If you look at photos or videos of the top bodybuilders in the world, you will see their upper arms are a cluster of thick, wadded muscle mass. This doesn’t come from “pumping” the biceps with set after high volume set of cable curls for 10 to 20 to 30 repetitions. Rather, it is the fast-twitch fibers of the very low repetition work which will recruit and fire those thick sinewy muscle fibers, required for thick upper arm cuts. 

Be cognizant of repetition ranges

Many of us tend to develop a natural comfort zones which match our personalities, body types and preferences when training.  Naturally strong people usually train with very heavy weights, and tend to end up completing most of their sets in the 5 to 8 repetition range. They just go heavy all of the time. Naturally ripped people with plenty of stamina often end up using higher reps all of the time, because it’s what they’re good at, leaving them in the 12 to 20 rep range for most exercises. And the average lifter usually ends up with average sets, going for 8 to 10 most of the time. You should work to hit ALL of these repetition ranges with each workout, leaving no muscle fiber group unturned!

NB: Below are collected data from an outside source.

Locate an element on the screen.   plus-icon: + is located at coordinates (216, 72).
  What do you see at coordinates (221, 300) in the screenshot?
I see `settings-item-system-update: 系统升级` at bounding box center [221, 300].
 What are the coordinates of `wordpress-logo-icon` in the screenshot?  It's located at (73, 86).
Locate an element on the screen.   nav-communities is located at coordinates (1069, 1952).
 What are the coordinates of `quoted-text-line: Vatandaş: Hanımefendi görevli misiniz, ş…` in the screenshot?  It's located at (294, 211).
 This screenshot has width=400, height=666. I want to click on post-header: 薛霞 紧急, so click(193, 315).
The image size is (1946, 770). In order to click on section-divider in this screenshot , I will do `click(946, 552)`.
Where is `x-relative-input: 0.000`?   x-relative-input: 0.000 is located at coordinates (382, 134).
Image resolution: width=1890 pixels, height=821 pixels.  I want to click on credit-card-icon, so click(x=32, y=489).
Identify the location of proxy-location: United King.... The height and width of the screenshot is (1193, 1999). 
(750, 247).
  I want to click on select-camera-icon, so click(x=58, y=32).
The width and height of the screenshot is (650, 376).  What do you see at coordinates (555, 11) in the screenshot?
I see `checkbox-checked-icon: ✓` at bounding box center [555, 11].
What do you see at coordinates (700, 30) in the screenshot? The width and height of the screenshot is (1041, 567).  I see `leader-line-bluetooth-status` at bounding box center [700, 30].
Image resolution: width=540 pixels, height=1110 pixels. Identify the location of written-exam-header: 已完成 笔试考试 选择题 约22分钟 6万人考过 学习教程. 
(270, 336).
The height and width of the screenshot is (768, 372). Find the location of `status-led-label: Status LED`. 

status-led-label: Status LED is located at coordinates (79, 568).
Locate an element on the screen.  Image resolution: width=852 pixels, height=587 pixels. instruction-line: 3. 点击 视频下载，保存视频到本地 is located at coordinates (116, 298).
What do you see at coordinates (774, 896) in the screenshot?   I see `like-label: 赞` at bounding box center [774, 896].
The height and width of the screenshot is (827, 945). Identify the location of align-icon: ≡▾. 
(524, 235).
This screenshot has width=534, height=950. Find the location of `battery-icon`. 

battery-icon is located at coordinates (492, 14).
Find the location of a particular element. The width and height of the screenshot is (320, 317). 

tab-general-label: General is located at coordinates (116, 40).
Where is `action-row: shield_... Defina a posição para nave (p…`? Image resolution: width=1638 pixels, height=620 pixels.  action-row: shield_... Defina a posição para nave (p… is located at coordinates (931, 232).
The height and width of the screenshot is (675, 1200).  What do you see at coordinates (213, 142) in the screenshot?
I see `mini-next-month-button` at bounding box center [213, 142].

Critical thinking on movements

As you train, you should make an effort to take a long, hard look at each of the exercises you are completing.  Is your form proper? Are you pausing at the point of contraction? Are your elbows and hands in the optimal position?  Is there any way you could make this movement any harder, thus reaping more rewards from your training?  Every repetition of every exercise is a terrific opportunity to become more self-aware of what you can change to engage in a more effective training program for your triceps. 

Burn out to finish

Every triceps workout should end with a ‘burn out’ set in which you grab a light weight on a balanced, controlled cable or machine, and just rep out a few dozen repetitions to completely finish off the shoulders of the day. Slow, controlled safe reps, with breaths whenever needed, are most ideal.  Just push yourself until the body is cooked. And when you can’t move the weight any more, drop it (carefully), but don’t stop yet. Spend another 3-5 minutes flexing the triceps.  Really work to etch out detail and saturate those muscle fibers of the upper arm with as much nutrient-rich blood as humanly possible. 

Don’t share with chest

One of the biggest mistakes trainers can make – if they’re indeed serious about thrashing the triceps to the highest degree – is to try to “fit in” their triceps training after an excruciating chest or biceps training session. Placing any muscle group as a “follow up” to a high volume, major muscle group is essentially de-prioritizing it, which is not the way you are going to see new gains. For the brief time that you are truly making triceps a #1 focus, you should be giving triceps their own training day. Get creative with your other training sessions to compensate for the weekday splits. Combine back and biceps, back and chest, or even back and shoulders for a few weeks, in order to offset the training difference. Giving triceps one full hour of heavy training when you’re fresh and energized gives you the best possible chance at instilling some new and profound muscle and strength gains.  Good luck!